TASK DESCRIPTION | Since only the total matters, count the lines of these entries containing the word "post" and write that total alone.

RECORDS SUPPLIED |
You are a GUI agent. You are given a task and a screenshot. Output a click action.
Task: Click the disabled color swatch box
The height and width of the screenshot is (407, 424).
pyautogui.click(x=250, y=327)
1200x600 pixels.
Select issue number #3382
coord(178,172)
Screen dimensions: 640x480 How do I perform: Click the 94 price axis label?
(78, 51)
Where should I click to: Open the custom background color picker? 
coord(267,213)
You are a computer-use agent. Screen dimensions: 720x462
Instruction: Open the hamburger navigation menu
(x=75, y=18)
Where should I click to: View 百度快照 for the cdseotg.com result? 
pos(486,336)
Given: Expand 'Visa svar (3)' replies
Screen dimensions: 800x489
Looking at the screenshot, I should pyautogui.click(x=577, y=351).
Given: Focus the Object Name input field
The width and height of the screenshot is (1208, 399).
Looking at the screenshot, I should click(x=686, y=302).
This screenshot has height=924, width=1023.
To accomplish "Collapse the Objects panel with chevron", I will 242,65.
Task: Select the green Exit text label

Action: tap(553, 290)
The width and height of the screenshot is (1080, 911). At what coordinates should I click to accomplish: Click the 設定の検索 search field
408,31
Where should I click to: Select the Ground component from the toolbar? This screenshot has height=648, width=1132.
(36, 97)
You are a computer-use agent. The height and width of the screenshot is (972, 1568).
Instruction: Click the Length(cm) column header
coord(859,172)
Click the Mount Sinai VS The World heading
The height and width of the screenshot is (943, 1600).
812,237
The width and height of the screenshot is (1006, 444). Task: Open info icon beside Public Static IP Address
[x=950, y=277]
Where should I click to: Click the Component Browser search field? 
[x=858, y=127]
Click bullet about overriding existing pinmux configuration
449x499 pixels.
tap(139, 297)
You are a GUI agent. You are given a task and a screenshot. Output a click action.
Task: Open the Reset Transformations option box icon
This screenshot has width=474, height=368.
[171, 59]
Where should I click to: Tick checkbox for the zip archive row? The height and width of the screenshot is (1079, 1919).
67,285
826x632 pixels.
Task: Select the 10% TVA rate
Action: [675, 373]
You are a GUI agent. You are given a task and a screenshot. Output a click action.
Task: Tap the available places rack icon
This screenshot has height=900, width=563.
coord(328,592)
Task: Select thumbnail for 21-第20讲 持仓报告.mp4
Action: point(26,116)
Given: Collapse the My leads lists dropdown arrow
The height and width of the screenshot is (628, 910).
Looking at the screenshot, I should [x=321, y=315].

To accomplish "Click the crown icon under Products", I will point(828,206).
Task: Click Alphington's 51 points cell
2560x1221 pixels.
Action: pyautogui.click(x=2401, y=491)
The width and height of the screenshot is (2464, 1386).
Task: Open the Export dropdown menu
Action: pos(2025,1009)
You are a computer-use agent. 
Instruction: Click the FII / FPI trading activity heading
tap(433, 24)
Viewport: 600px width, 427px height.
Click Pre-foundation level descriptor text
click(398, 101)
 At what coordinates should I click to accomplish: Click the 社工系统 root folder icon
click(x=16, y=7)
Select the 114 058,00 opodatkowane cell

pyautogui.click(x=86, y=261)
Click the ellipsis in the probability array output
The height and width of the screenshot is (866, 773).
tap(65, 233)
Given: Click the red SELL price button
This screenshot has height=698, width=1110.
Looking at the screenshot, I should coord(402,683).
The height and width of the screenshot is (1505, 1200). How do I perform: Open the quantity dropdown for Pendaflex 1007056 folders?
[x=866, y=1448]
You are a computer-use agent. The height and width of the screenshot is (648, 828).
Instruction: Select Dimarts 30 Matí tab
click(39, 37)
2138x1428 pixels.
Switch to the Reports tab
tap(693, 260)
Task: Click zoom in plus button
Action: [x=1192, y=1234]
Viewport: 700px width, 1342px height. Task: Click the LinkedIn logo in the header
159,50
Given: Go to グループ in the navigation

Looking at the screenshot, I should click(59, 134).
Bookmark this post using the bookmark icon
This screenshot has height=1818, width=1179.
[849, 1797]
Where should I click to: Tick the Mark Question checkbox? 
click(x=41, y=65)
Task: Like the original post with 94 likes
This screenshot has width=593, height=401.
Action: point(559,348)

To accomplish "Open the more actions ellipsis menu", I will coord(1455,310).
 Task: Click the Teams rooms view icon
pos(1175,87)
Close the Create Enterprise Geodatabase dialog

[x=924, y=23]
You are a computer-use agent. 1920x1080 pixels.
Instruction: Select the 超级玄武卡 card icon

SOLUTION FOR THIS EXERCISE | 2